The Atlanta Falcons did their best San Diego (soon to be Los Angeles) Chargers impression this past weekend as they imploded in the fourth quarter to hand Tom Brady and the New England Patriots their fifth Super Bowl title. And while the Falcons did ultimately succumb to the evil empire known as the Patriots; they did provide hope to all fans who root for mediocre teams.
Two years ago, the Atlanta Falcons finished second in the NFC South with an 8-8 record. In the offseason, they made some subtle, but savvy acquisitions (Alex Mack, Mohamed Sanu) to help improve their roster. Still, even with these moves, no one could have forecasted the type of season they were about to have in 2016. So as the 2016 NFL season concludes, and the 2017 NFL offseason officially starts; experts are now predicting which teams are a move or two away to become the next Atlanta Falcons. This is where Los Angeles Chargers fans say, “Hey, why not us?” And I am here to tell you, why not the Chargers.
Those two subtle, savvy moves mentioned above, were very expensive. The Falcons signed Mohamed Sanu to a 5 year, $32 million deal to give Matt Ryan another weapon and to take the pressure off of Julio Jones. Alex Mack signed a 5 year, $45 million contract with Atlanta and immediately upgraded the Falcons offensive line. Mack provided much-needed stability to Atlanta’s line and aided in the resurgence of their ground game.
With the help of a successful draft to help fill their needs, and the addition of these impactful players to their roster; the Falcons were able to turn their team into an immediate contender. So why can’t the Chargers follow suit and replicate this blueprint?
So, let’s start with the obvious; the Chargers have salary cap restrictions. Los Angeles is towards the bottom of the league with only $20 million dollars in cap space and while that number sounds big, please remember the Chargers have a big impending free agent to lock up (Melvin Ingram) who will command $11-$14 million per year. Yes, Tom Telesco can make some roster moves to help free up some space, but that still will not help.

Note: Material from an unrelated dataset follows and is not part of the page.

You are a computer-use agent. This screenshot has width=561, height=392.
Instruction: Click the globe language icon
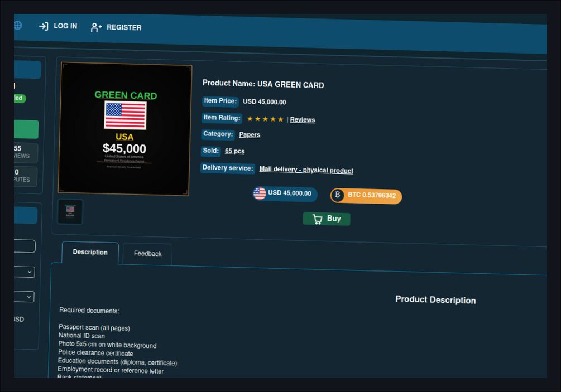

The Chargers could have the most salary cap space in the league and they will still have a difficult time attracting top-notch free agents for numerous reasons. California is not the most friendly state when it comes to state income taxes. Players are taxed for every individual game they play in. So, if a player plays half of his games in Los Angeles, he is subjected to a California state income tax rate, which is 13.3%, the highest among any other states that host NFL teams. So in order for the Chargers to go after a free agent, they might be forced to overpay to be competitive and compensate for that obstacle. And in case fans forgot, Spanos is not in the business of opening up his wallet; hence the motto, “Build through the draft.”

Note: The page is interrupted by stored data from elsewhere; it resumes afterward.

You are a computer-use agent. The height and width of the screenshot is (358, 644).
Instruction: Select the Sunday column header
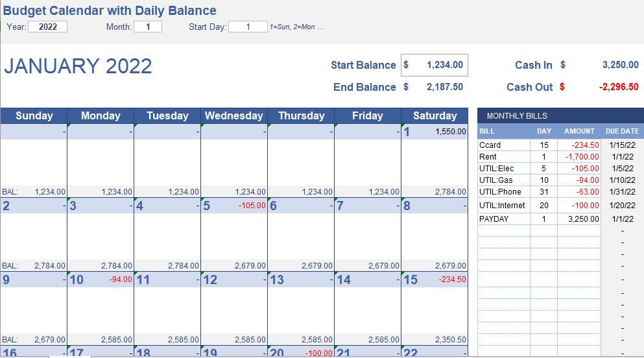tap(34, 116)
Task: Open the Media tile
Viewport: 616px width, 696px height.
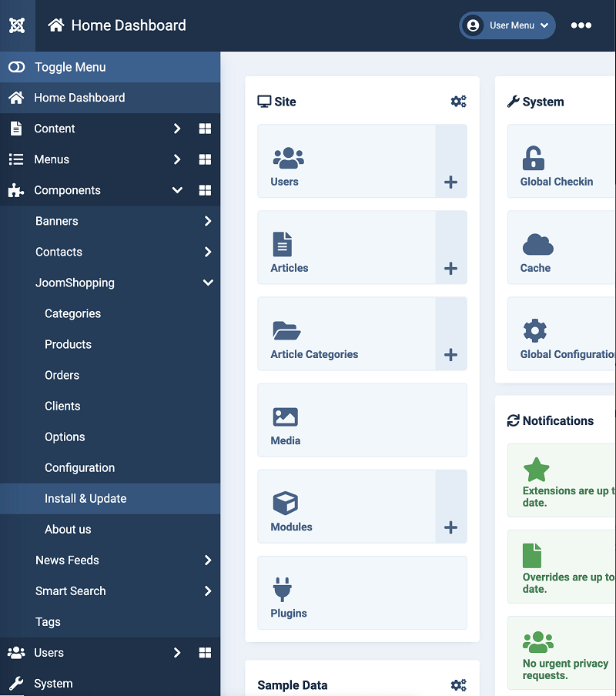Action: 362,420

Even if Dean and John found their wallets to make a big splash, they would still be challenged to get a top-notch free agent or two to sign with the Chargers. Players are going to be hesitant to join Los Angeles because of all the uncertainty and negativity surrounding the franchise. How enthused would Alshon Jeffrey be to play in a stadium that holds 30,000 fans? Or will Eric Berry be wanting to play for a franchise that will play second fiddle to the Rams, and have no fan base to even fill up the StubHub Center? And how confident could an incoming free agent be with Chargers management after the whole debacle that resulted in a half-assed move to Los Angeles and multiple public relations blunders (logos, fake fans at a news conference, etc.).
Fans get excited during the NFL offseason because it means everyone is back in first place with a 0-0 record. It is basically the equivalent of hitting the reset button. Analysts start making their free agent predictions, while fans start making their wish lists. The offseason is the great unknown which means anything is possible. Parody is the NFL’s biggest asset; any team can win it all any year. But Chargers fans need to temper their expectations. Management will be forced to building through the draft and hiring bargain free agents because frankly, that is all they are capable of. Without the help of a big free agent or two, it is foolish to think the Chargers can immediately turn it around, and become the next Atlanta Falcons.